Literature Reviews: Standing on the Shoulders of Giants!
8/26/25 / Matt Bruce

Photo by Karl Solano on Unsplash
There are tens of thousands of research, trade, and academic journal articles published each year across hundreds of disciplines. One way that we can effectively and efficiently gain insights on any subject is to review other research studies and reports. We call this a literature review, and it is a cost-effective step in the research process. Sometimes a literature review can be done in place of research, but more often it can help us conduct deeper, higher quality research. This blog provides a few examples of how we have used or can use existing research to stretch our clients’ research budgets a little further.
Answer a Key Research Question
Learning the results from previous research studies is one of the most obvious benefits of a literature review. Sometimes, a key research question has already been answered, so we can avoid the expense of collecting new data. Or finding this out early can allow us to shift our research to exploring new questions that we don’t yet know the answer. For example, in one literature review, we found that altruism was a common value-orientation for people who sign up to be organ donors. Knowing this early in the research process allowed us to focus our exploration on more specific questions.
Idea Generation
A broad review of prior studies and relevant articles can elicit new ideas. These could be new methodological approaches, new experiments, emerging concepts and theories, or new hypotheses to test. Starting with a long list of ideas is a great foundation for brainstorming new research questions, finding solutions to methodological challenges, or creating marketing messages to test.
Methodology Lessons and Optimization
To a researcher, there is nothing better than reading a descriptive methodology section of a research report, especially if the research took a novel approach or had an unexpected outcome.
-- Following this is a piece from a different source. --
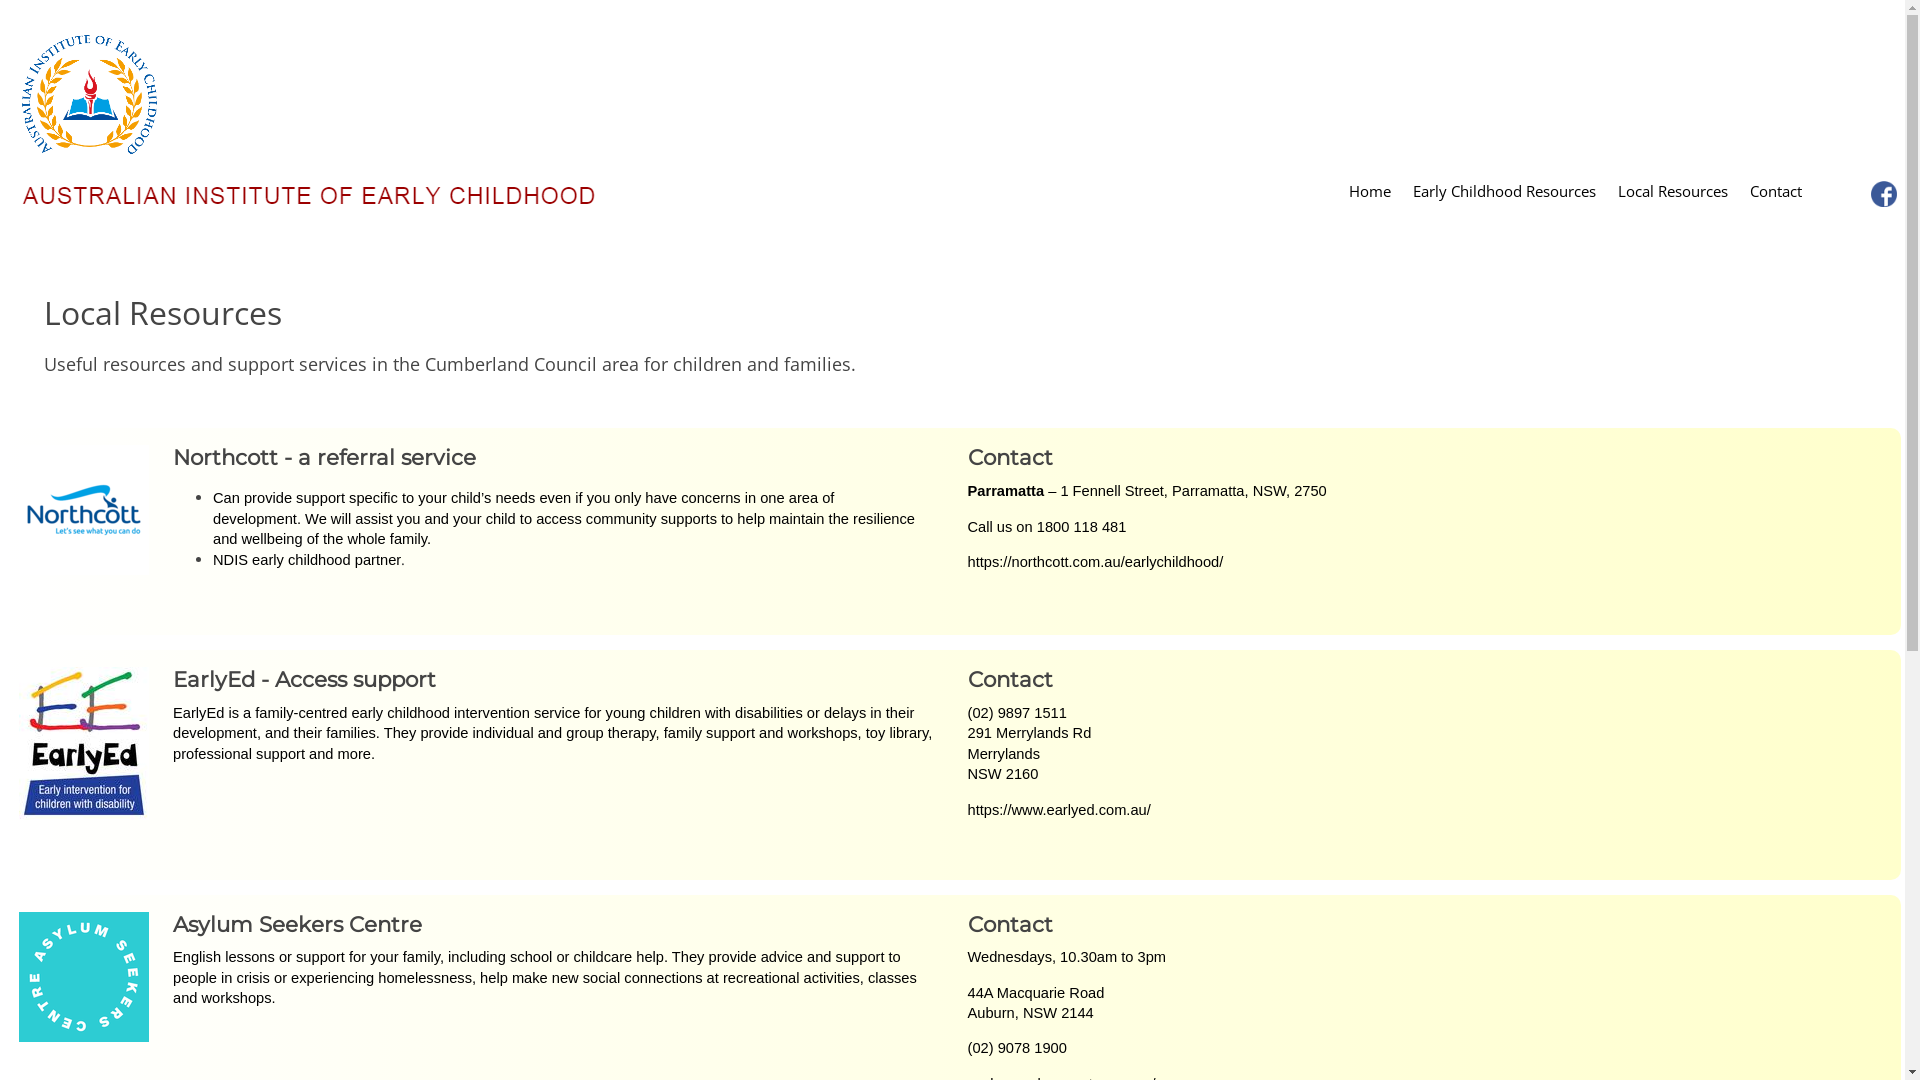 The image size is (1920, 1080). Describe the element at coordinates (306, 559) in the screenshot. I see `'NDIS early childhood partner'` at that location.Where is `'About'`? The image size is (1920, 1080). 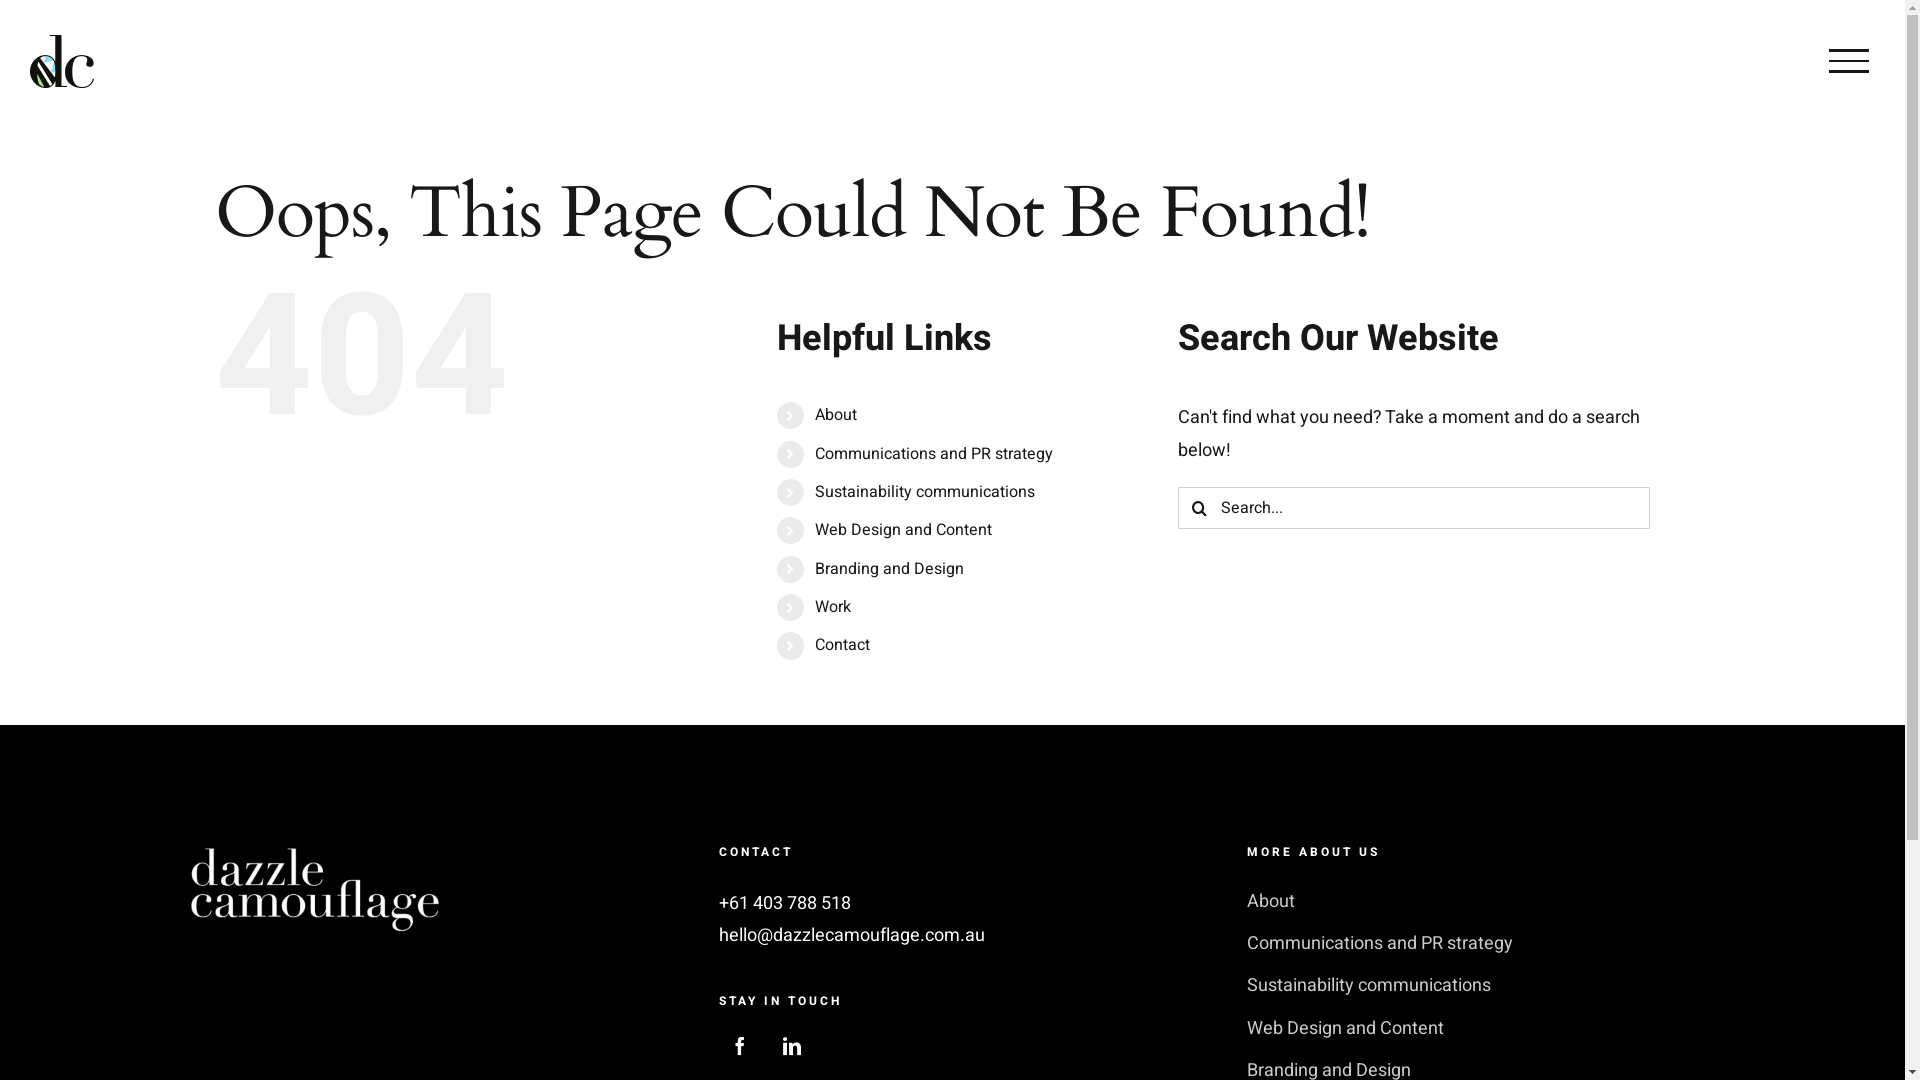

I remember reading a report about several focus groups that were conducted to explore a sensitive topic. It was important that this research was conducted in a group setting, but the authors were concerned that a group of strangers would be too uncomfortable to share their honest opinions. So they found and recruited naturally occurring but completely unrelated groups such as people on sports teams, people in professional networking organizations, and members of a club. Reading about this novel approach helped us begin to think about how to optimize our own focus group recruiting.
On the quantitative side, we have also reviewed prior survey reports to help gauge potential response rate ranges, especially for subgroups that might respond at lower frequencies. Knowing ahead of time who might be less likely to participate in a survey allows us to invite more of that population to partake in the research, which can increase representation in the results. By reviewing prior research, we are able to collect higher quality data through better recruiting and higher response rates.
Valid Measures
Social science research can be challenging because we are often trying to explore, define, and measure complicated concepts such as attitudes, resilience, trust, vulnerability, and so much more. Accurately measuring these messy concepts takes a lot of testing, trial and error, and eventually validation. We often look to prior research for tested and validated ways of measuring key concepts on a survey. While we don’t always use these measures exactly, it allows us to proceed with more confidence when designing a questionnaire. Again, the prior research helps us collect higher quality data.
I hope these ideas encourage you to invest at least a small amount of a research budget into a literature review; it can benefit subsequent research in multiple ways.